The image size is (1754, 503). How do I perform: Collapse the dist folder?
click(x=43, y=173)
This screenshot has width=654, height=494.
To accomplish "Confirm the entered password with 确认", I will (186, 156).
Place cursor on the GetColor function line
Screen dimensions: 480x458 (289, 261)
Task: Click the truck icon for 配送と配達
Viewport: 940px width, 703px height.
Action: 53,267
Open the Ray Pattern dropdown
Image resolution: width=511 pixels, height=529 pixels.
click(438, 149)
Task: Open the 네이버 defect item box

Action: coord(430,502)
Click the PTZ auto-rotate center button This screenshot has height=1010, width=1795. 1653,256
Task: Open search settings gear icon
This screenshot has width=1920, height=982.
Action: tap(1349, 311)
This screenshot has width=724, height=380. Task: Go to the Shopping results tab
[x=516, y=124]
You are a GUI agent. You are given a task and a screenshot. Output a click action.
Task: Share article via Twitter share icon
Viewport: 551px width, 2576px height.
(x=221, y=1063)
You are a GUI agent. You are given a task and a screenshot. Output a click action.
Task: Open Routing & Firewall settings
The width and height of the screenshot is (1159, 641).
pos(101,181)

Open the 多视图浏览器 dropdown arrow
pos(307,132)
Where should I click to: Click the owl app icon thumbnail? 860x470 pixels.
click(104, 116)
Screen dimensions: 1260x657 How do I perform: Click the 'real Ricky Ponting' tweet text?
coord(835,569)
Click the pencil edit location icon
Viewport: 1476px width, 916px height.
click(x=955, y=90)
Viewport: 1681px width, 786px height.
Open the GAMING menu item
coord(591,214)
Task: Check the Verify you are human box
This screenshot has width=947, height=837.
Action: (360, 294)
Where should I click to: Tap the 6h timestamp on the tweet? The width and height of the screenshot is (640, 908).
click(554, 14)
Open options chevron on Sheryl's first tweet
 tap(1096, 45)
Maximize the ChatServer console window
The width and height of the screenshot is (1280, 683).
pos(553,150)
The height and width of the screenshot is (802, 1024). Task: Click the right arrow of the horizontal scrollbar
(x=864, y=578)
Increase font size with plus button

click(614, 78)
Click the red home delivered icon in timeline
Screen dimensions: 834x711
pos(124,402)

☆ ☆ ☆ ☆ ☆

From the first line to the last, copy the records without alteration.

The image size is (1754, 503). How do I perform: Collapse the dist folder?
click(x=43, y=173)
This screenshot has width=654, height=494.
To accomplish "Confirm the entered password with 确认", I will (186, 156).
Place cursor on the GetColor function line
Screen dimensions: 480x458 (289, 261)
Task: Click the truck icon for 配送と配達
Viewport: 940px width, 703px height.
Action: 53,267
Open the Ray Pattern dropdown
Image resolution: width=511 pixels, height=529 pixels.
click(438, 149)
Task: Open the 네이버 defect item box

Action: coord(430,502)
Click the PTZ auto-rotate center button This screenshot has height=1010, width=1795. 1653,256
Task: Open search settings gear icon
This screenshot has width=1920, height=982.
Action: tap(1349, 311)
This screenshot has width=724, height=380. Task: Go to the Shopping results tab
[x=516, y=124]
You are a GUI agent. You are given a task and a screenshot. Output a click action.
Task: Share article via Twitter share icon
Viewport: 551px width, 2576px height.
(x=221, y=1063)
You are a GUI agent. You are given a task and a screenshot. Output a click action.
Task: Open Routing & Firewall settings
The width and height of the screenshot is (1159, 641).
pos(101,181)

Open the 多视图浏览器 dropdown arrow
pos(307,132)
Where should I click to: Click the owl app icon thumbnail? 860x470 pixels.
click(104, 116)
Screen dimensions: 1260x657 How do I perform: Click the 'real Ricky Ponting' tweet text?
coord(835,569)
Click the pencil edit location icon
Viewport: 1476px width, 916px height.
click(x=955, y=90)
Viewport: 1681px width, 786px height.
Open the GAMING menu item
coord(591,214)
Task: Check the Verify you are human box
This screenshot has width=947, height=837.
Action: (360, 294)
Where should I click to: Tap the 6h timestamp on the tweet? The width and height of the screenshot is (640, 908).
click(554, 14)
Open options chevron on Sheryl's first tweet
 tap(1096, 45)
Maximize the ChatServer console window
The width and height of the screenshot is (1280, 683).
pos(553,150)
The height and width of the screenshot is (802, 1024). Task: Click the right arrow of the horizontal scrollbar
(x=864, y=578)
Increase font size with plus button

click(614, 78)
Click the red home delivered icon in timeline
Screen dimensions: 834x711
pos(124,402)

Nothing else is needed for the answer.